I first met Eric Stasik some 5 years ago when I was at Vringo. When we first met, it took no more than 10 minutes to appreciate how lucky I was to have him on my team. Eric has an uncanny ability to, very quickly, see through can’t and cut to the core issues at hand. More importantly, he finds solutions. Eric gets stuff done quickly, effectively, and cost efficiently. Having seen him at work in the years since, my appreciation of Eric and what he brings to the table has only deepened.
Eric currently provides assistance and guidance to firms engaged in commercial patent license negotiations through his consultancy, Avvika AB. I am honored he agreed to this interview.
What do you think are the two or three most important skills you bring to patent license/monetization and where and how did you acquire them?

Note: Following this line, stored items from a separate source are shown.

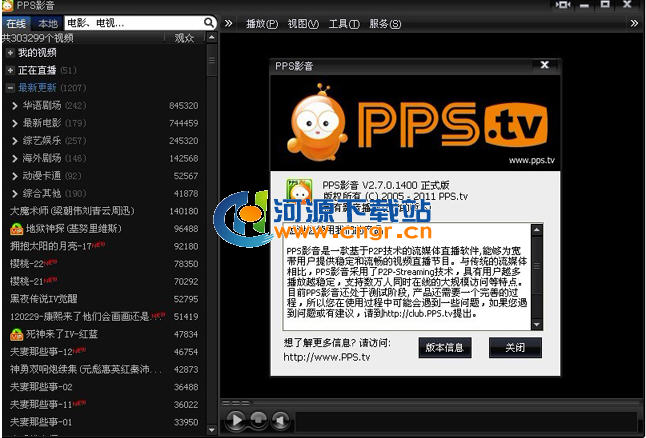Viewport: 646px width, 438px height.
Task: Open the 播放(P) menu
Action: [261, 23]
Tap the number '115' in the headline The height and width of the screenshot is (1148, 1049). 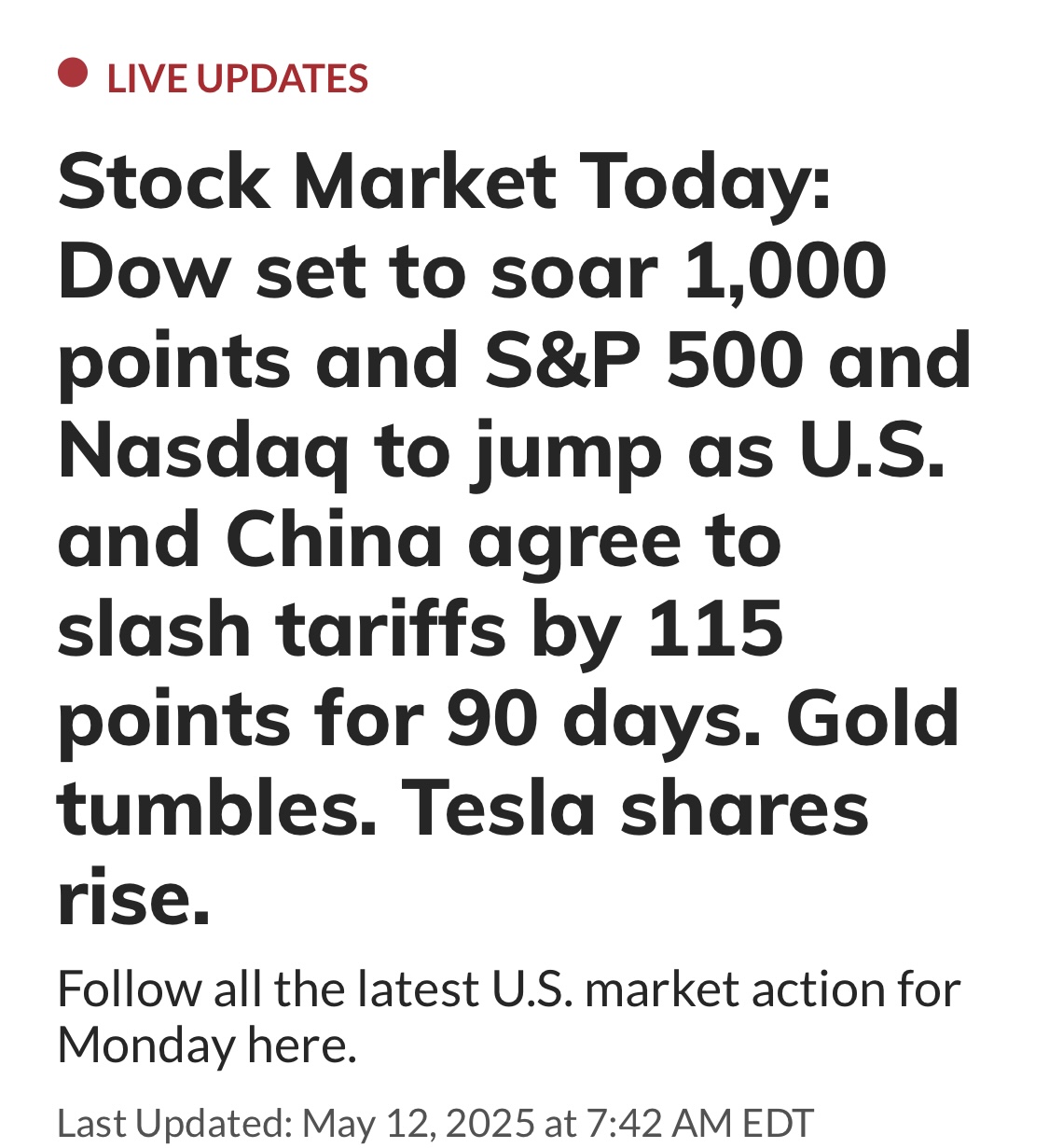(715, 630)
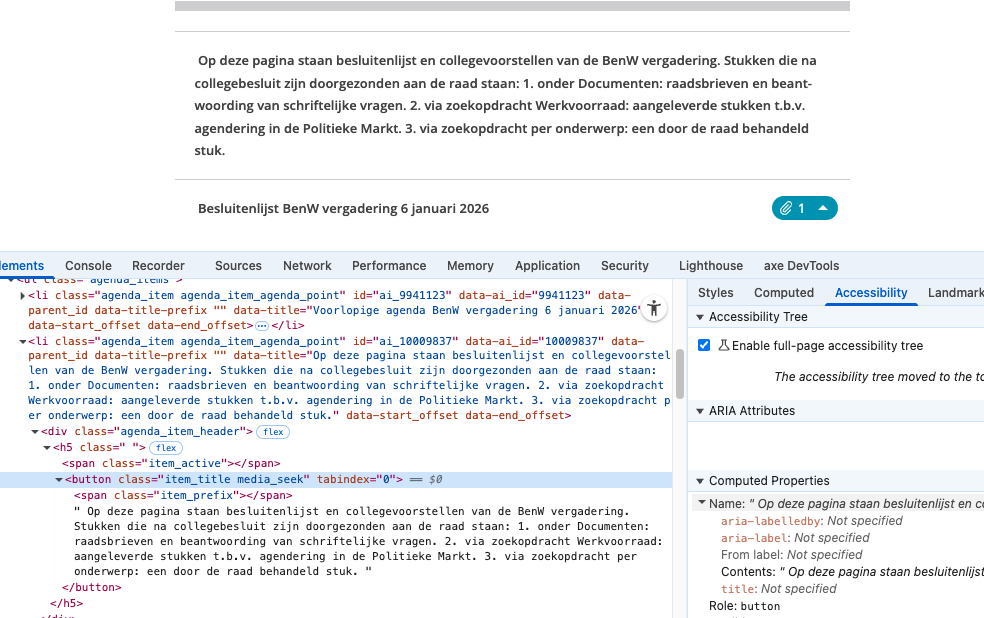Collapse the ARIA Attributes section

pyautogui.click(x=699, y=411)
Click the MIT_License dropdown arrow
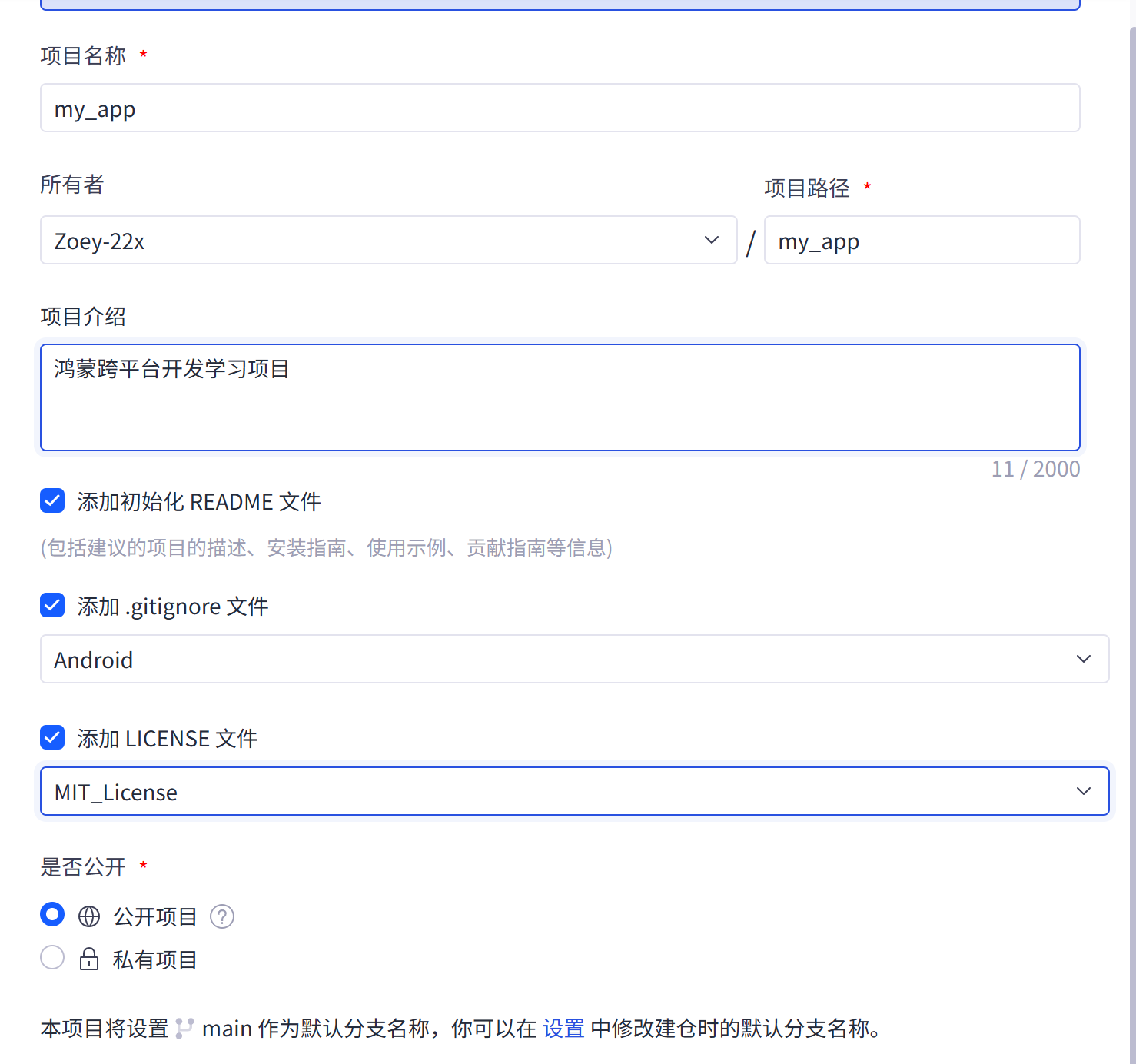This screenshot has height=1064, width=1136. (x=1084, y=791)
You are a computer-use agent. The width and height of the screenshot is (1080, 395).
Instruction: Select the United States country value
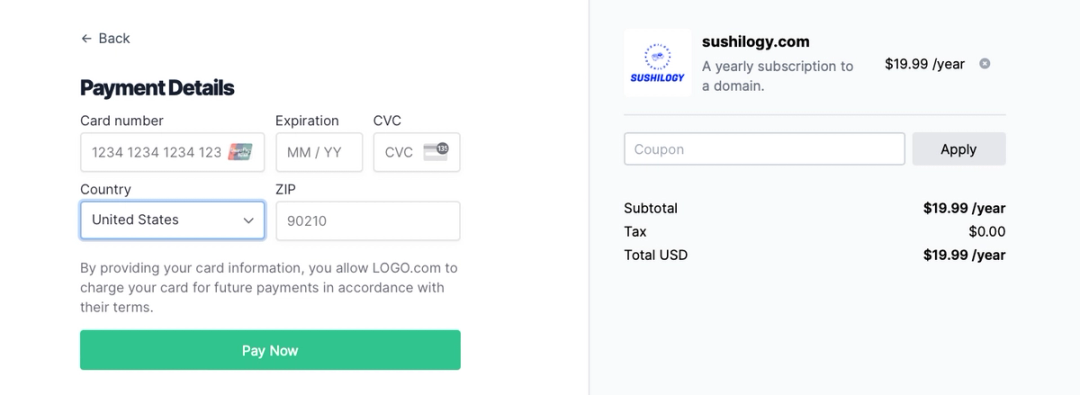click(135, 220)
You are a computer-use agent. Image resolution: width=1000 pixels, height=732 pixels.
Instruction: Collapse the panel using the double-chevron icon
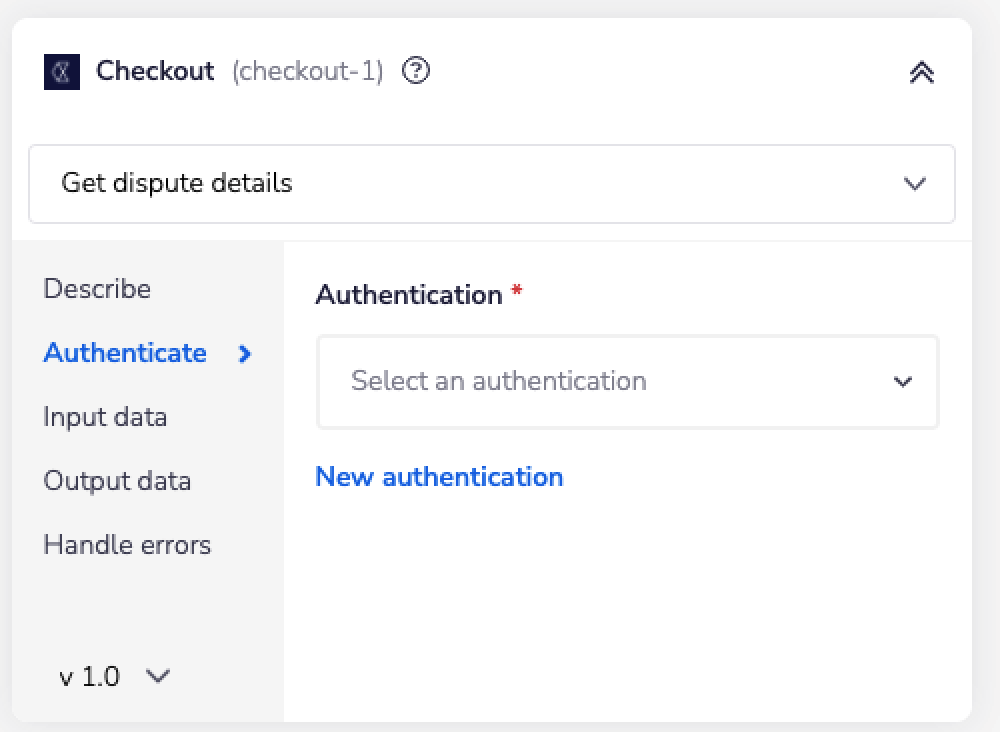[921, 72]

My most important skill is my ability to quickly grasp complex technical ideas which I acquired early in my career as a microwave design engineer. Technical comprehension is the foundation of patent valuation. Along the way I have augmented this ability with some basic business and accounting skills, as well as some legal knowledge and other things I learned from reading books. Having lived abroad for most of my adult life, I have a keen sense of cultural awareness — in particular my own — which makes it easier for me to deal with diverse situations.
What are the two biggest challenges facing patent owners seeking to monetize their patents today?
Patent hold-out/efficient infringement and the legal and legal/regulatory environment that encourages this. This challenge is so large that it’s hard for me to see any of the others.
What is the next big technology that will be the subject of monetization attempts and why?
I think patent monetization follows market competition and so I would look at new industries (such as applications of AI) where companies are currently seeking to establish a foothold or old industries (such as aircraft and automobiles) where patents haven’t traditionally provided much in terms of competitive advantage.
I think once China enters the global automobile market in a big way with Chinese-designed, branded, and manufactured automobiles, we’ll see all six episodes of ”Car Wars” as the Incumbent Empire of Toyota, Hyundai, and Ford seek to defend their lost market share by asserting their own patents.
What excites you about patent monetization today?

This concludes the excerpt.